▼

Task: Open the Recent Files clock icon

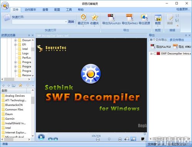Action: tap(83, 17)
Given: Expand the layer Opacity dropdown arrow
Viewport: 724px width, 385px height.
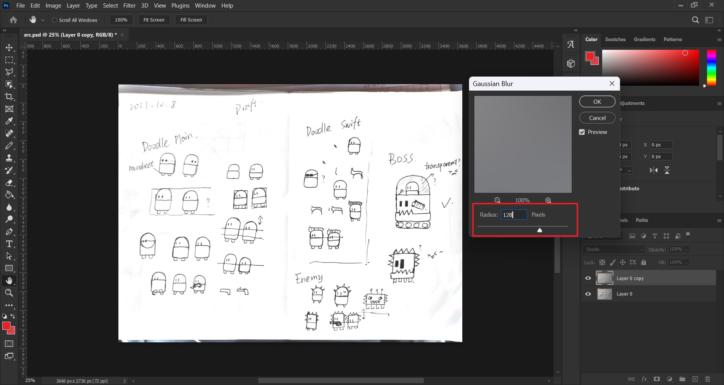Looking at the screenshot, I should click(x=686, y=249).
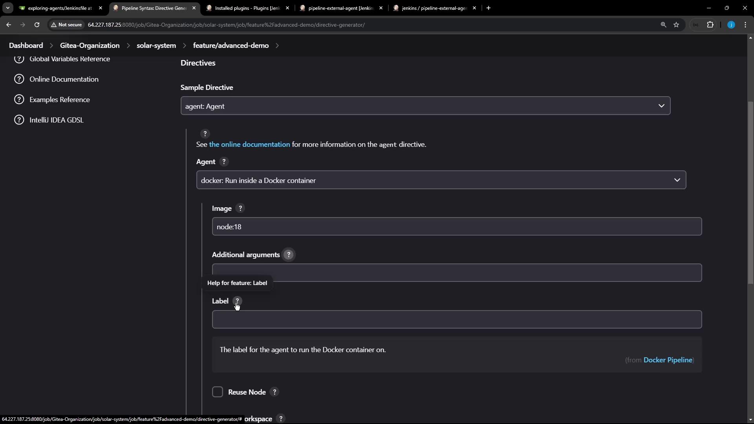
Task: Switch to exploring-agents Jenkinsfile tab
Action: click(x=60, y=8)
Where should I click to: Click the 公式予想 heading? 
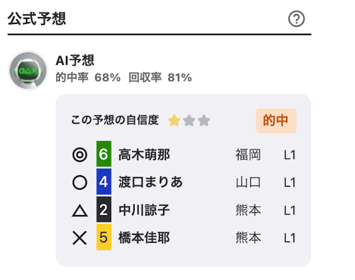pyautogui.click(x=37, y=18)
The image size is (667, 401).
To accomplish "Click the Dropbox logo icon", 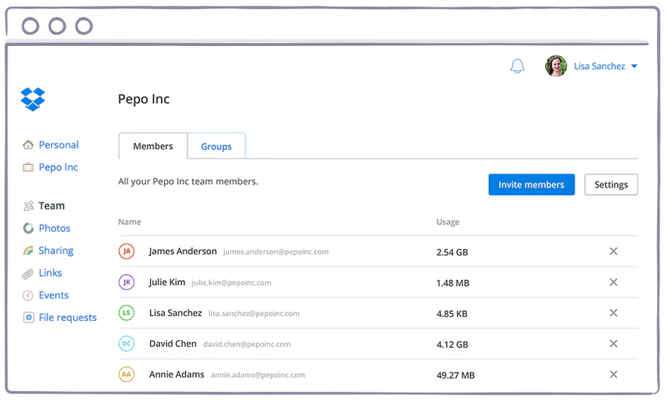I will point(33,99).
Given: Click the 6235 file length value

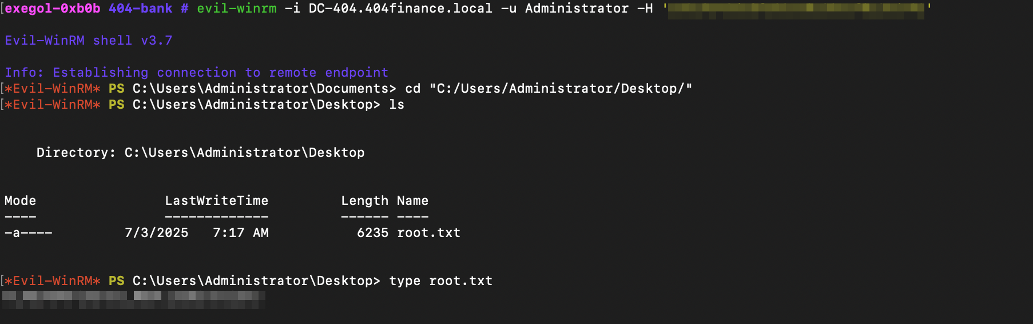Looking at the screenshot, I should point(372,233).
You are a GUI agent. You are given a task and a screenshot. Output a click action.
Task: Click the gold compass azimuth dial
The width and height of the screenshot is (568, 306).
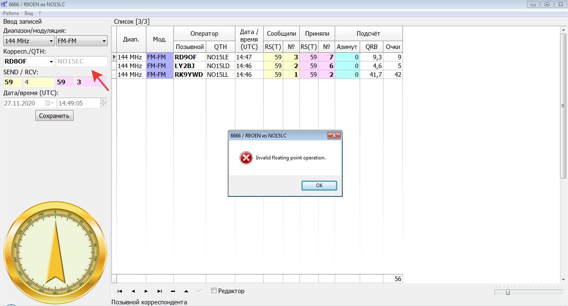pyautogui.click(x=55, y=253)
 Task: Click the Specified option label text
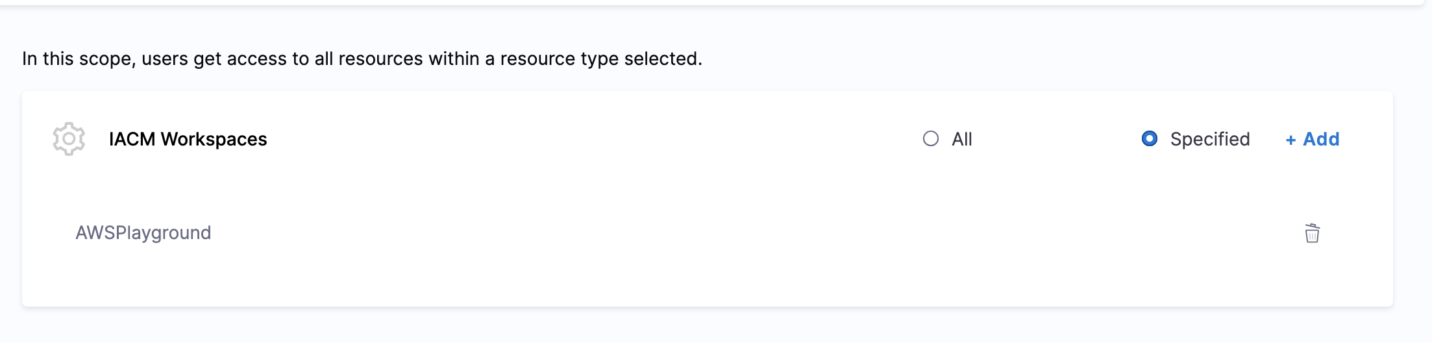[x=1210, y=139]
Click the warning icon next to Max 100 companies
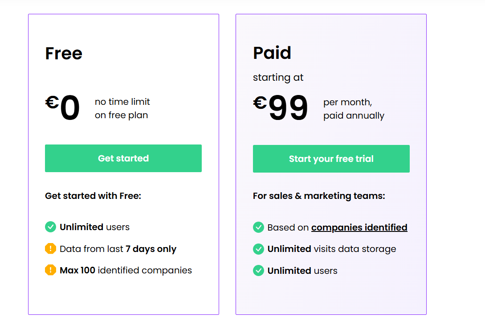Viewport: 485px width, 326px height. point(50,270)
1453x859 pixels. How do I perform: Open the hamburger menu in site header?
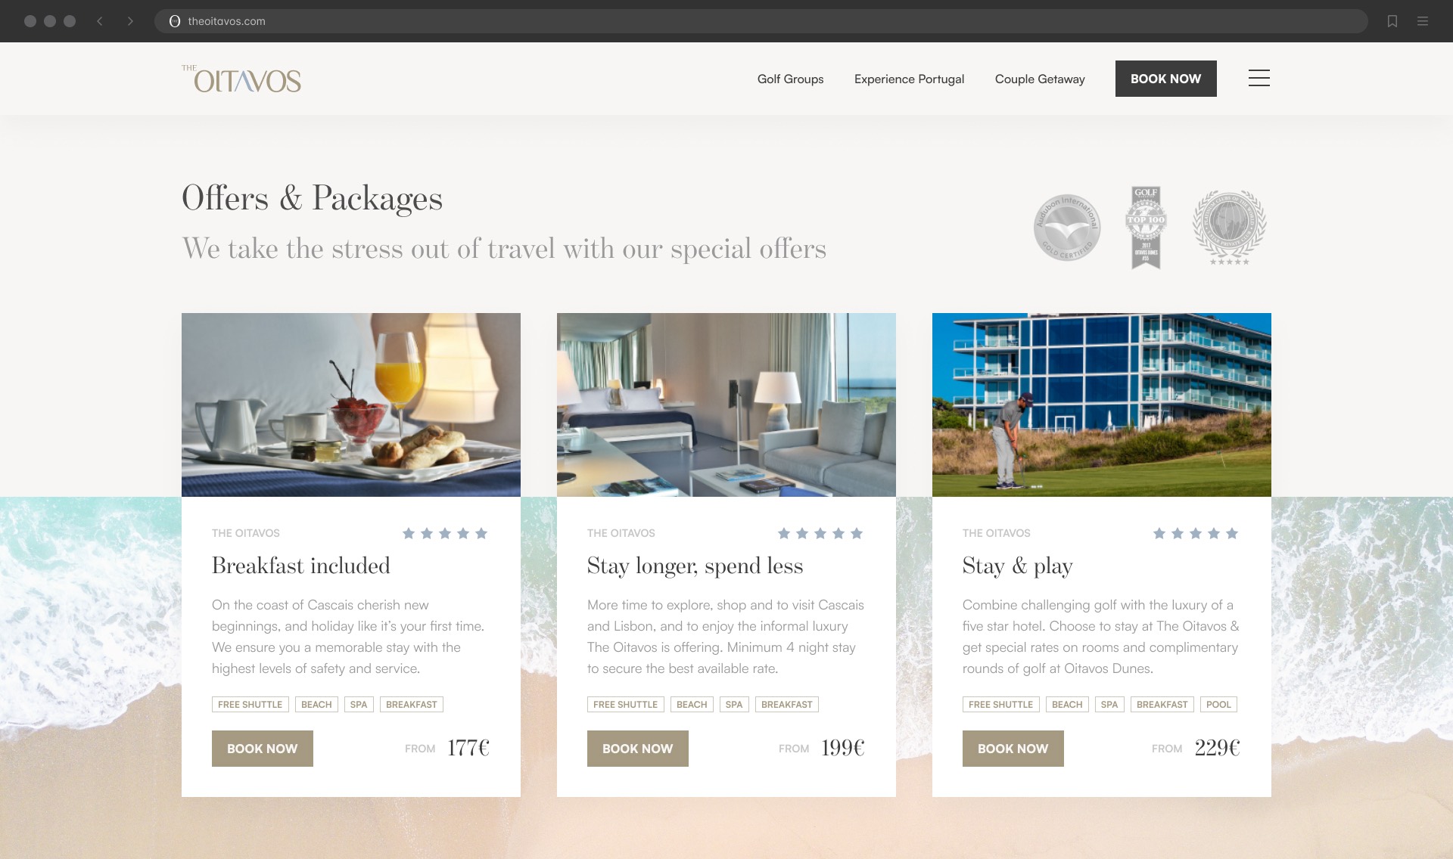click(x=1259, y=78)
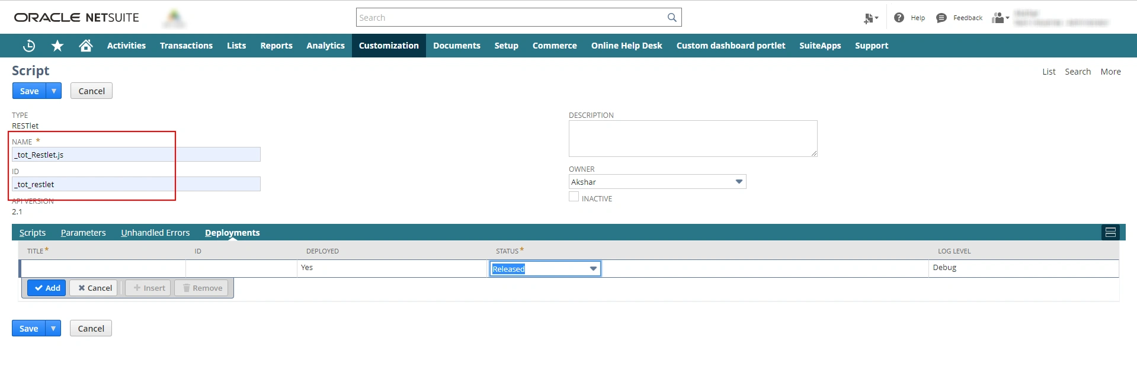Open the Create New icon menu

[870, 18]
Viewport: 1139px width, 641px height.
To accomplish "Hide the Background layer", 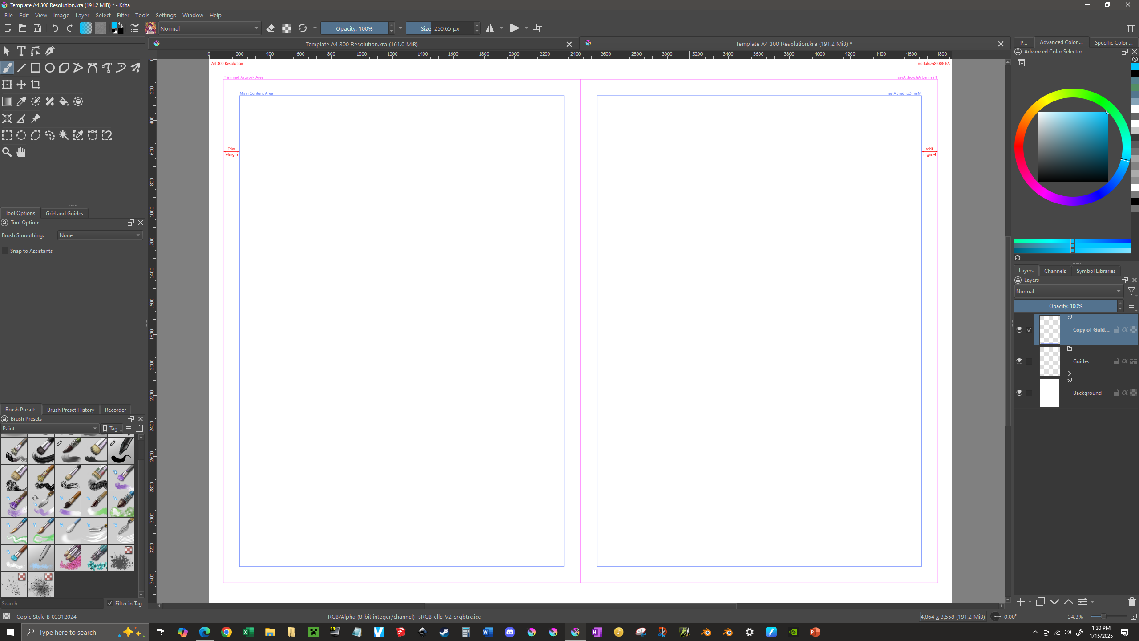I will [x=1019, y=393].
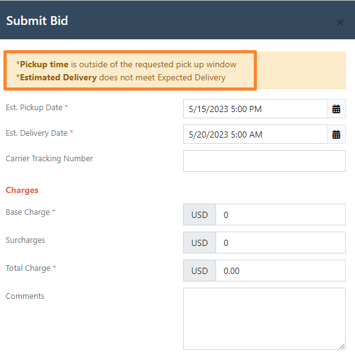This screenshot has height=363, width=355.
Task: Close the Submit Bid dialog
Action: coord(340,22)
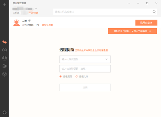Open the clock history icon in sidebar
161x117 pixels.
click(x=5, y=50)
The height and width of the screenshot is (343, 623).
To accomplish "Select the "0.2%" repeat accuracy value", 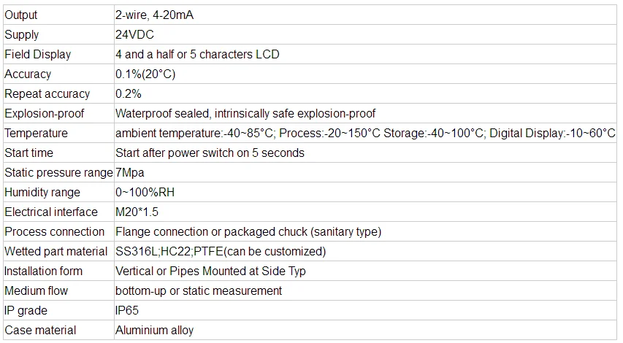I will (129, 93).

▲

- _The request_: Format the material from the line that contains "Given: Click the 6235 file length value" up to and including the line that contains "pyautogui.click(x=55, y=253)" as a JSON list of strings, one string per line, omitting blank lines and leaving out the pictures.

- _Response to this exercise_:
[
  "Given: Click the 6235 file length value",
  "Looking at the screenshot, I should point(372,233).",
  "You are a GUI agent. You are given a task and a screenshot. Output a click action.",
  "Task: Click the gold compass azimuth dial",
  "The width and height of the screenshot is (568, 306).",
  "pyautogui.click(x=55, y=253)"
]